Decreasing Frontal Drag with Better Head Position

Feb
8

Posted by Coach John Murray

To decrease frontal drag and increase efficiency we can hone in on the attribute of keeping the head aligned. Here’s an example triathlete swim training session to target that. Some swimmers will unknowingly move the head (or even the shoulders and head) while breathing and moving their arms.
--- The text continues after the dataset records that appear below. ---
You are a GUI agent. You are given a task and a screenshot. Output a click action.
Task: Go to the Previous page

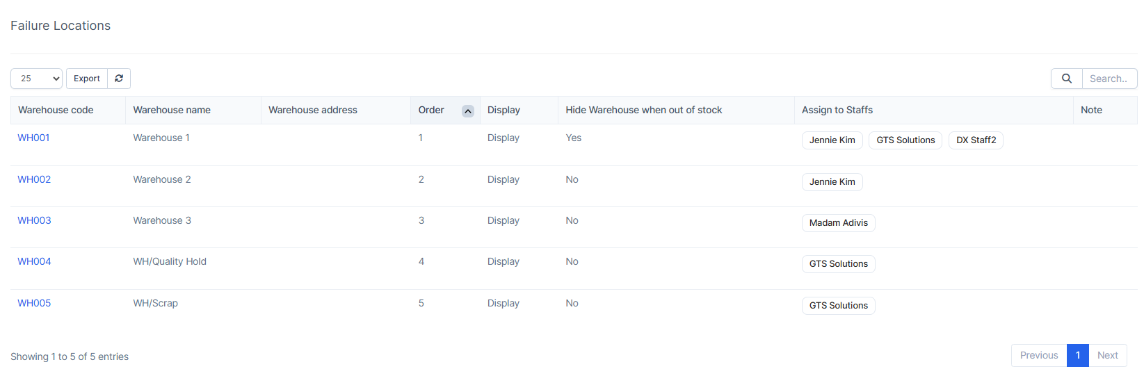[x=1038, y=355]
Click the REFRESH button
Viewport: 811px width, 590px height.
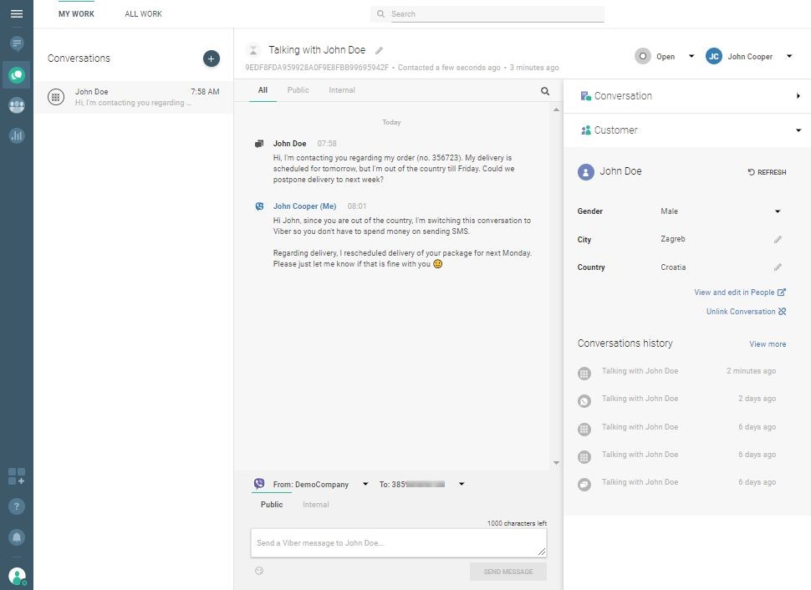(767, 172)
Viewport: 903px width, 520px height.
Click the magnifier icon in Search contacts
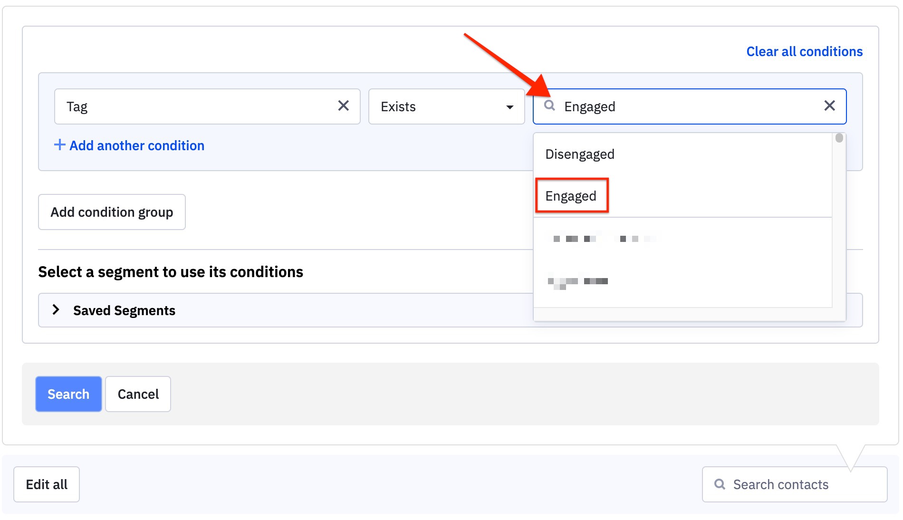coord(720,484)
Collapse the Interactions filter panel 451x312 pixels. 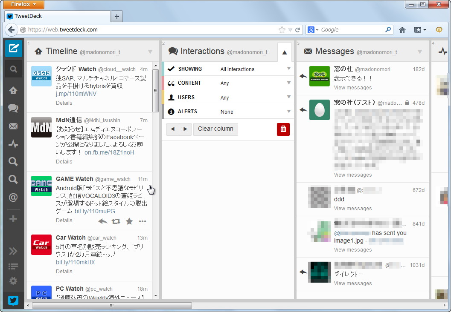tap(284, 51)
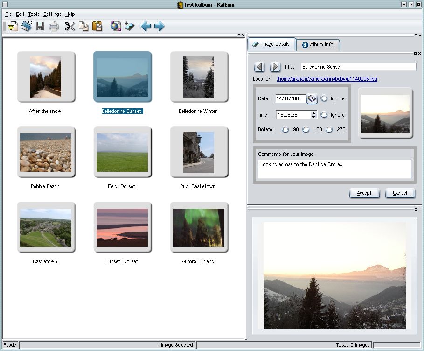Open the Tools menu
This screenshot has height=351, width=424.
click(34, 14)
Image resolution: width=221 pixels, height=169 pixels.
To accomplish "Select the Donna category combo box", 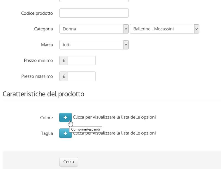I will [94, 29].
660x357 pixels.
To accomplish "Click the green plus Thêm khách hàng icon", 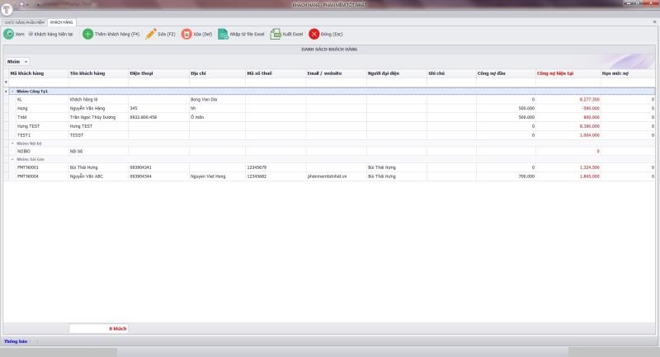I will (87, 34).
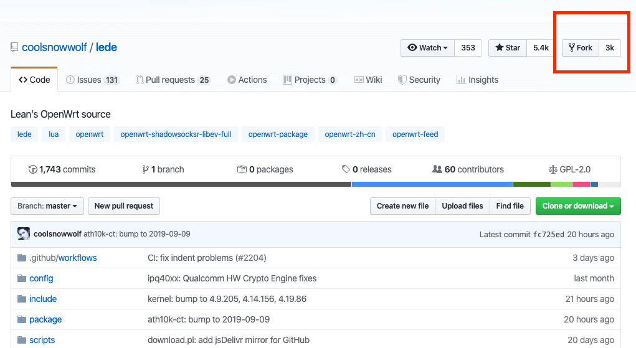Click the Fork button
The image size is (636, 348).
pos(581,48)
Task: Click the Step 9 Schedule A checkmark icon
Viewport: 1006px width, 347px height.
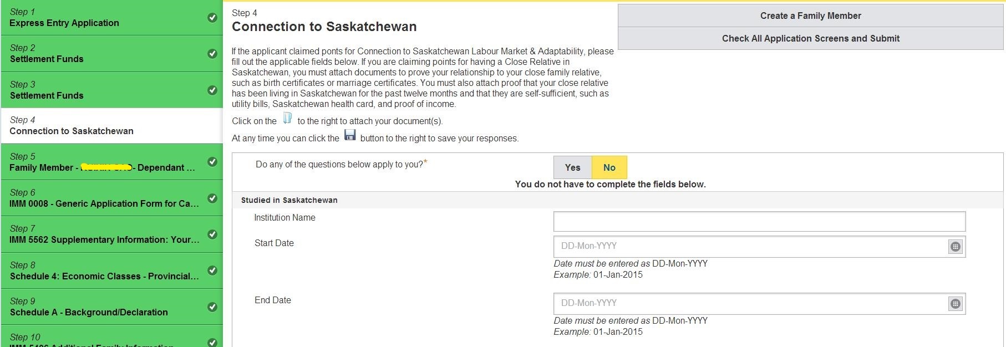Action: pos(212,307)
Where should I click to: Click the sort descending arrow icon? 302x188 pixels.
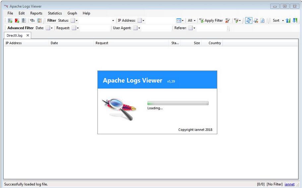pyautogui.click(x=295, y=21)
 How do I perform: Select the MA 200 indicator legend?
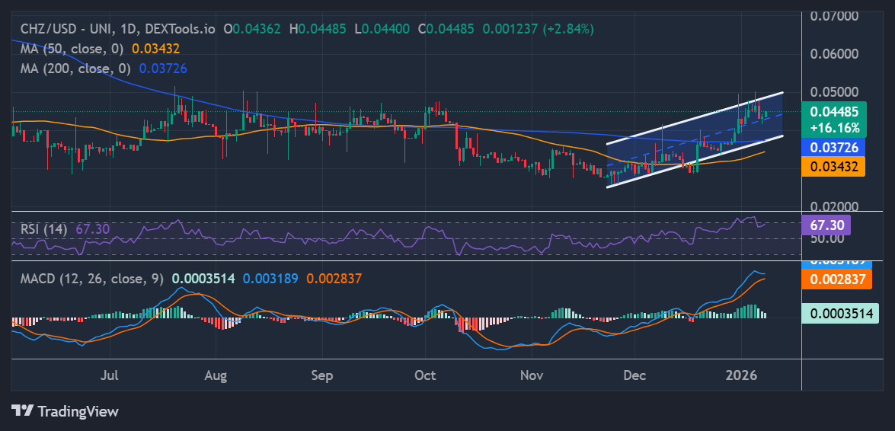coord(75,69)
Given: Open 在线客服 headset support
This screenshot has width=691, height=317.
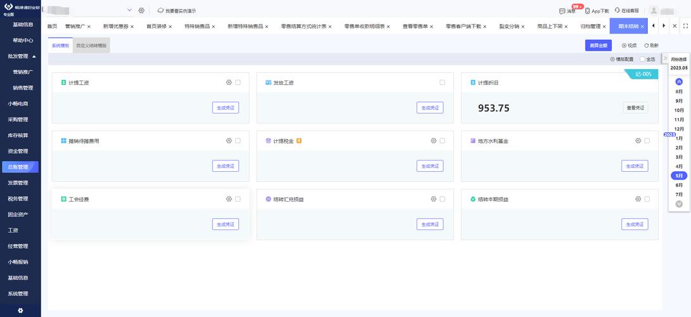Looking at the screenshot, I should click(x=617, y=11).
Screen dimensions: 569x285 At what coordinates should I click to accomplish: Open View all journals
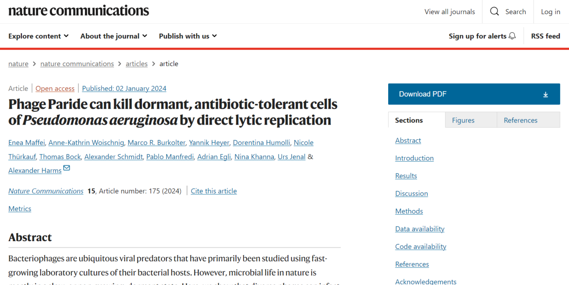pos(450,11)
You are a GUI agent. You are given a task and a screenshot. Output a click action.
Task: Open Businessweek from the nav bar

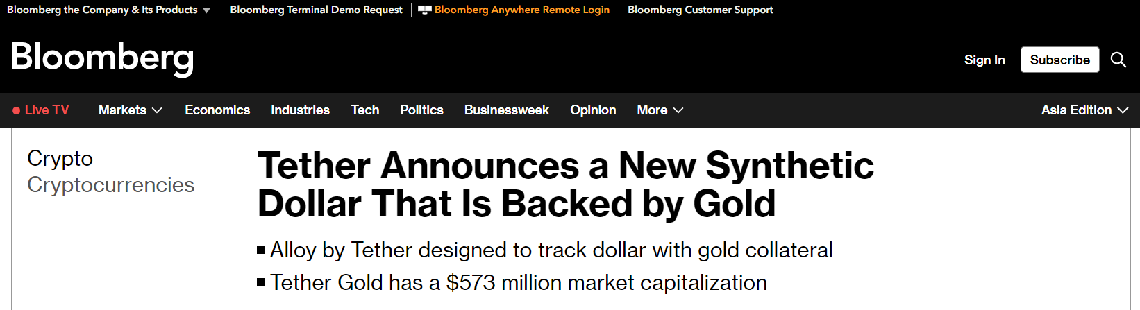(x=506, y=110)
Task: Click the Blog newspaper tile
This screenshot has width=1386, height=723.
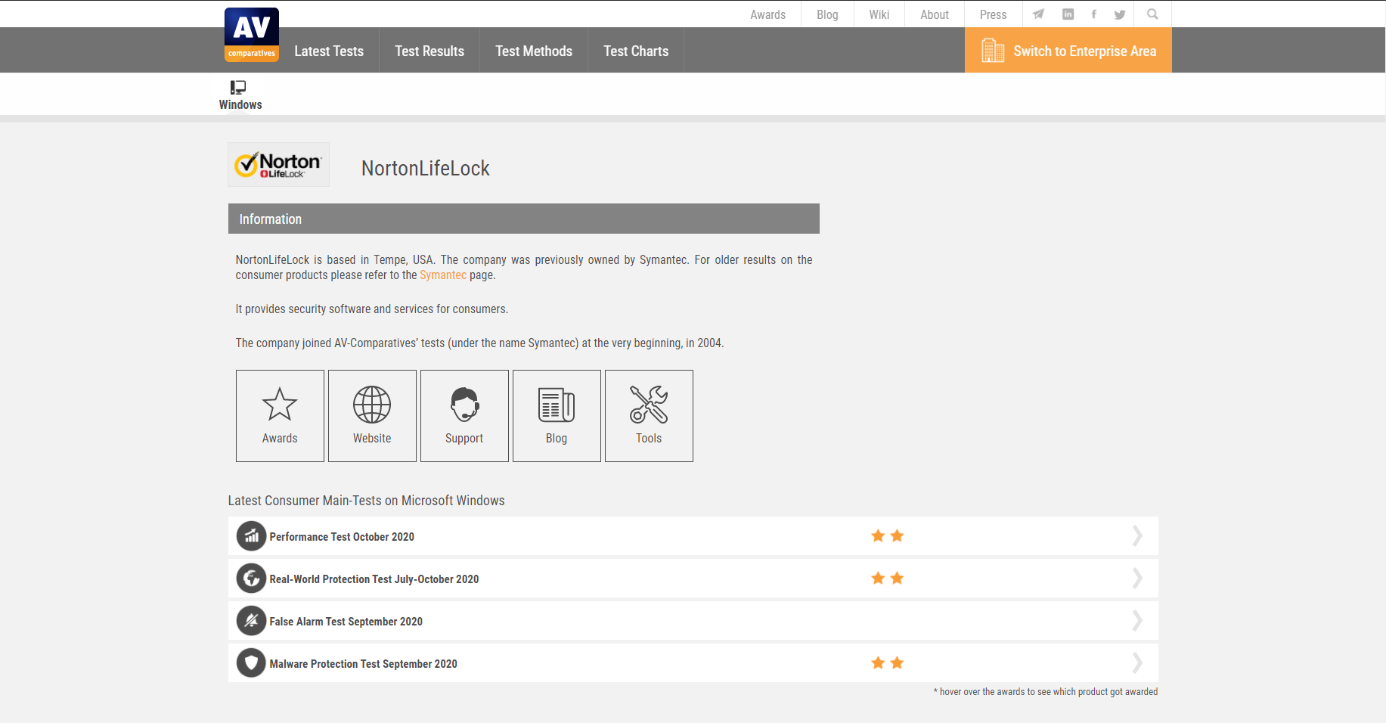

Exposing that flaw with drills can begin the process of eliminating that extra and harmful movement.

 

Warm-Up
1 x 400 Easy warm-up mix
 
Drill work w/ head alignment focus
6 x 50 (25 3-count pause drill, 25 1-count pause drill) use fins & snorkel
1 x 400 “Paddle Push”
 
Main Set
30 x 50 swim (2 easy, 1 hard) 
*Interval = Add 5-10 seconds to the easy 50 time, i.e. “30 x 50 swim on 1:00”
 
Easy Recovery/more alignment-focused swimming
1 x  400 swim w/ snorkel
 
Total = 3000

 

The first drill (3-count pause, 1-count pause) allows the swimmer to stop their arms in the streamlined position after each half stroke. With one arm out in front and one arm by the side the goal is to keep the head looking straight to the bottom, despite the fact that the hips and shoulders are rotating on the long axis. The snorkel is helpful, as the head does not have to turn for the breath.  The fins can help with propulsion during the longer pause.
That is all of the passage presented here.